§ **SOURCE DOCUMENT**
=== Begin Enclosure ===

4. Leave your shoes at the door.
It may sound like a strange tip, but taking off your shoes and keeping them in the entryway of your house can help in a major way. Not only will you avoid stains and vacuum less, you’ll reduce household pollutants and germs. You’ll literally breathe easier knowing these things are left at the door.
5. Upgrade light bulbs to compact fluorescent bulbs (CFLs).
If your home uses incandescent light bulbs, replace them with CFLs to save money and energy. A compact fluorescent bulb uses approximately 70 percent less energy than a traditional bulb and last up to fifteen times longer. However, due to the trace of mercury in CFLs, it’s important to know what to do should one break in your house. Learn more here.
6. Seal openings around windows and doors.
Cracks and gaps appear in just about every home, especially if you live in an older house. These openings can increase your heating and cooling bill as well as your carbon footprint. Apply weather stripping around your windows and doors to conserve energy and money.
7. Choose filtered over bottled water.
Why continue to purchase bottled water if you don’t have to? Buying a tap purifier, a filtered pitcher, or even a water purification system saves you money and eliminates container waste. Go a step further by using reusable water bottles (preferably aluminum) at work or when driving to increase your ecological footprint.

=== End Enclosure ===

§ **SET OF TASKS**
a) According to the household tips, how much less energy does a compact fluorescent bulb use than a traditional bulb?
b) Using the household tips, explain why weather stripping should go around windows and doors.
c) Transcribe everything in the household tips from "Cracks and gaps" down to "energy and money.".

§ **DATA SECTION**
=== Begin Enclosure ===

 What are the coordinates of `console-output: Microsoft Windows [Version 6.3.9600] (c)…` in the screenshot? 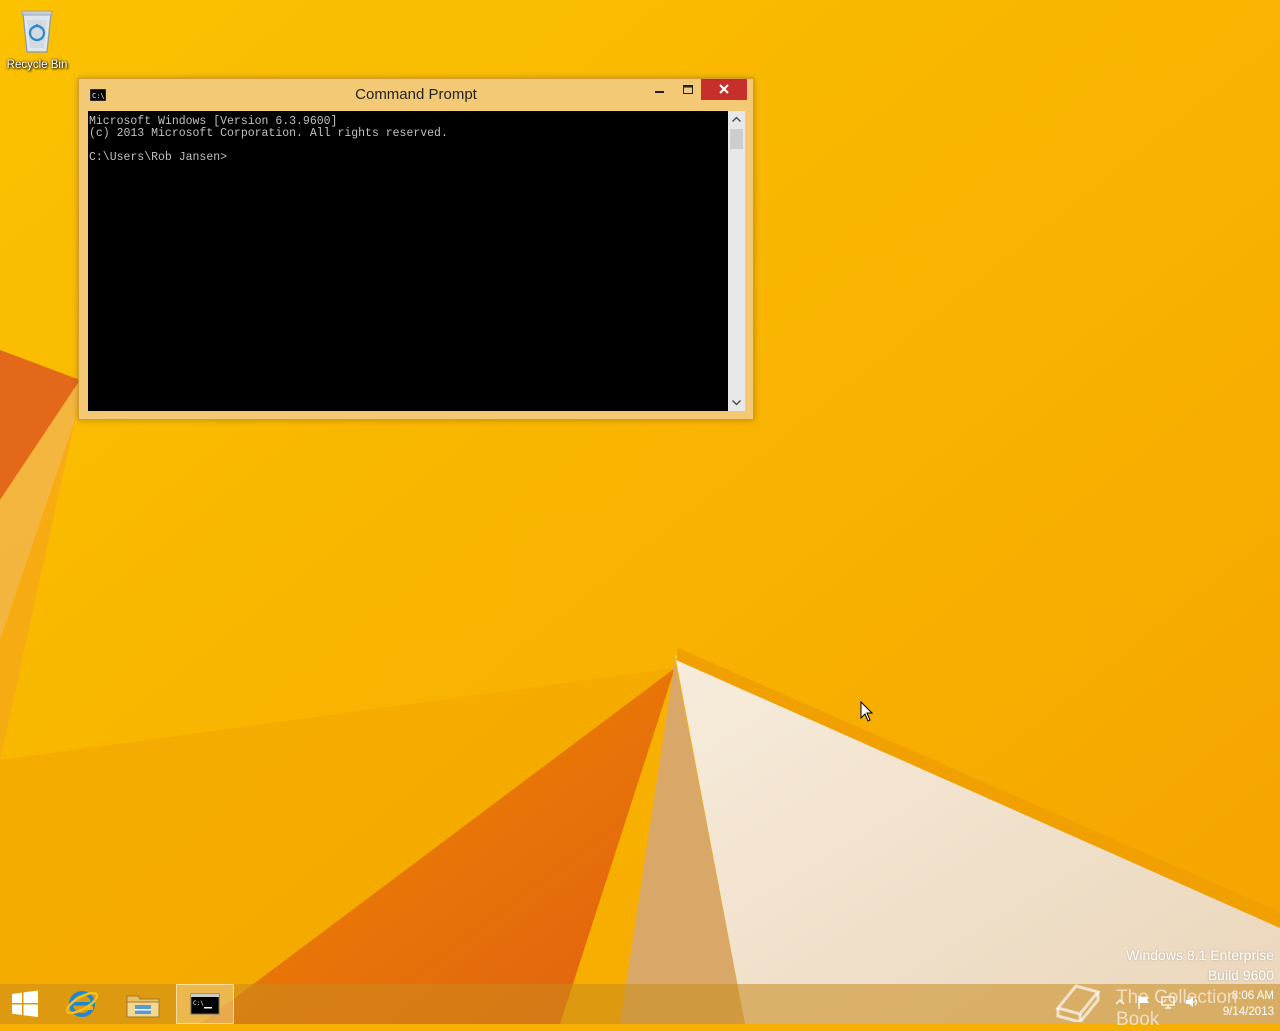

=== End Enclosure ===

§ **EXERCISE RESULTS**
a) Approximately 70 percent less.

b) Cracks and gaps around windows and doors raise heating and cooling bills and increase a household's carbon footprint. Weather stripping seals these openings, which conserves energy and money.

c)
Cracks and gaps appear in just about every home, especially if you live in an older house. These openings can increase your heating and cooling bill as well as your carbon footprint. Apply weather stripping around your windows and doors to conserve energy and money.